Exercise details:
In the passage about Saul and Goliath, how many sons did Jesse have?

# Start of Source text

If Saul had been a little bit more clever, he would have hidden 100 archers in the rocks and the second time Goliath came out to challenge them, filled him with arrows. End of problem. Evils are always easier to take care of when you deal with them before they become habits. But then we wouldn’t have this historic lesson that reflects what actually happens in our own spiritual lives when we let evils loves and false ideas take control in our lives.

The hells are really good at identifying the times when we are at our weakest. We need to turn the tables and take the fight to them when we are ready, when we are strong, when we feel the Lord’s presence with us.

That part of our mind that is represented by Saul and the children of Israel cannot fight Goliath. We need to awaken David, that strong, confident, youthful spirit within us.

{11} When Saul and all Israel heard these words of the Philistine, they were dismayed and greatly afraid. {12} Now David was the son of that Ephrathite of Bethlehem Judah, whose name was Jesse, and who had eight sons. … {16} And the Philistine drew near and presented himself forty days, morning and evening.

# End of Source text
# Start of Recorded information

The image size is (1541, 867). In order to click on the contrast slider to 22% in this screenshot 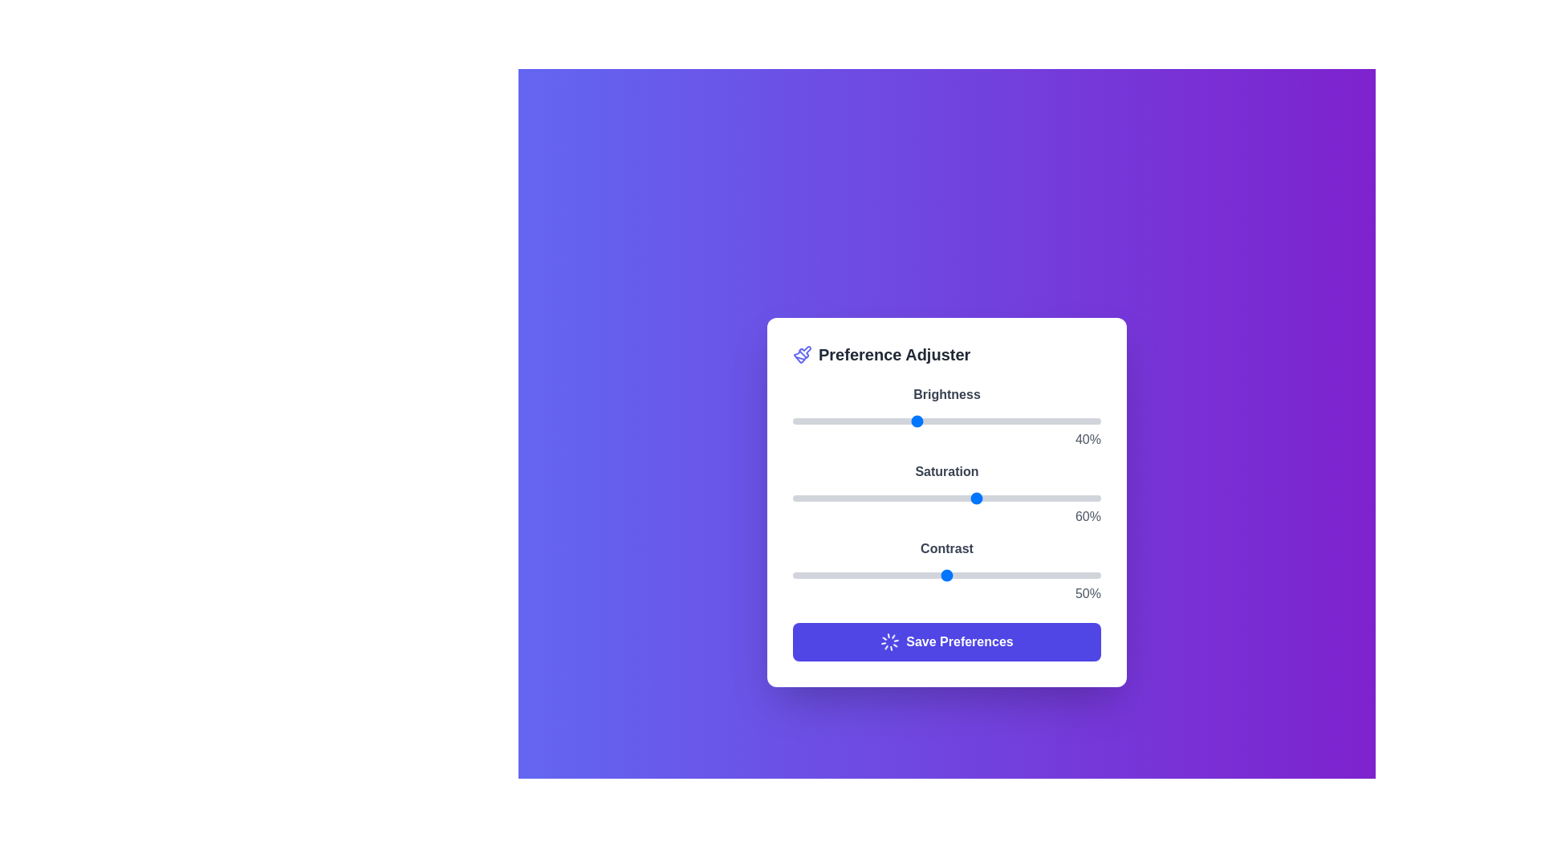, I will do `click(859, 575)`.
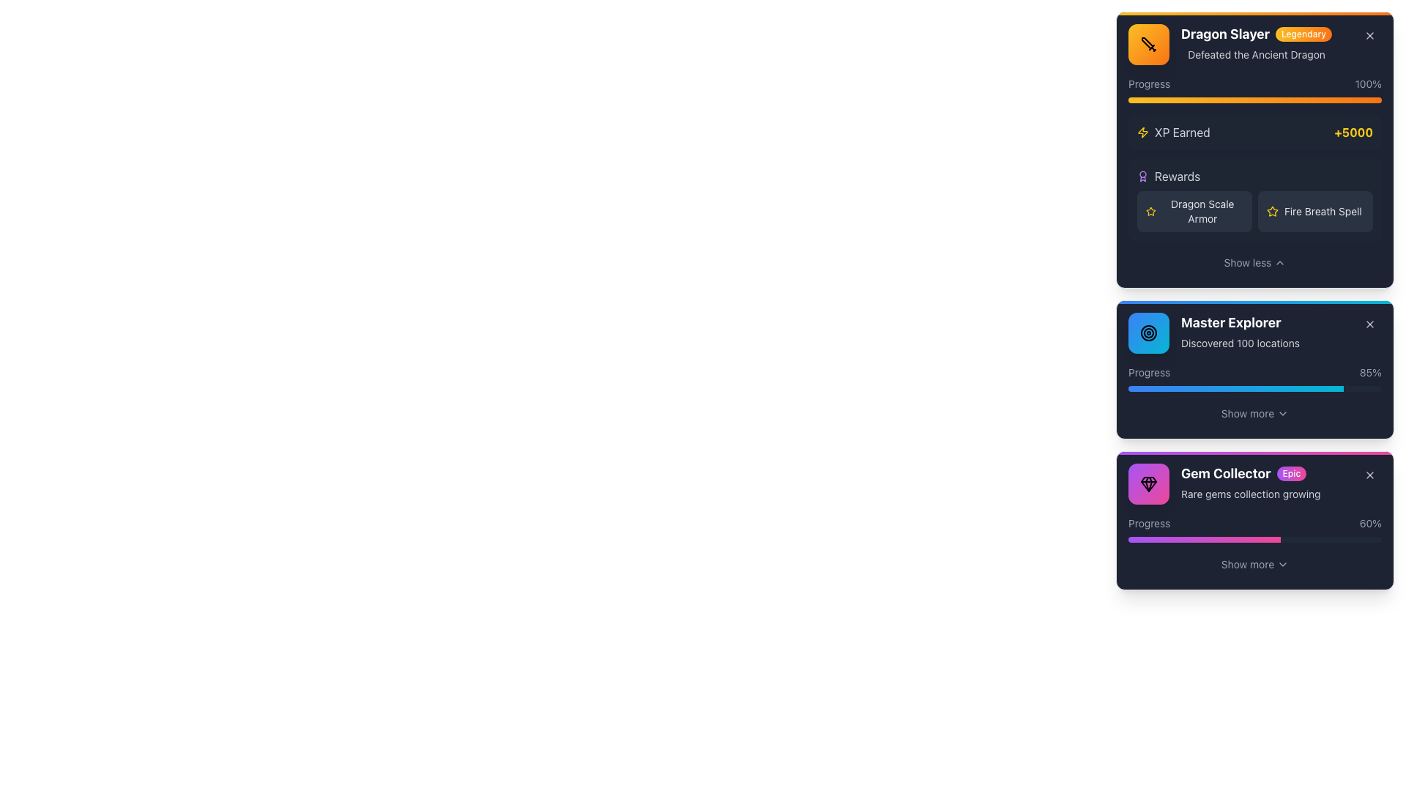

# End of Recorded information

Task response:
Eight.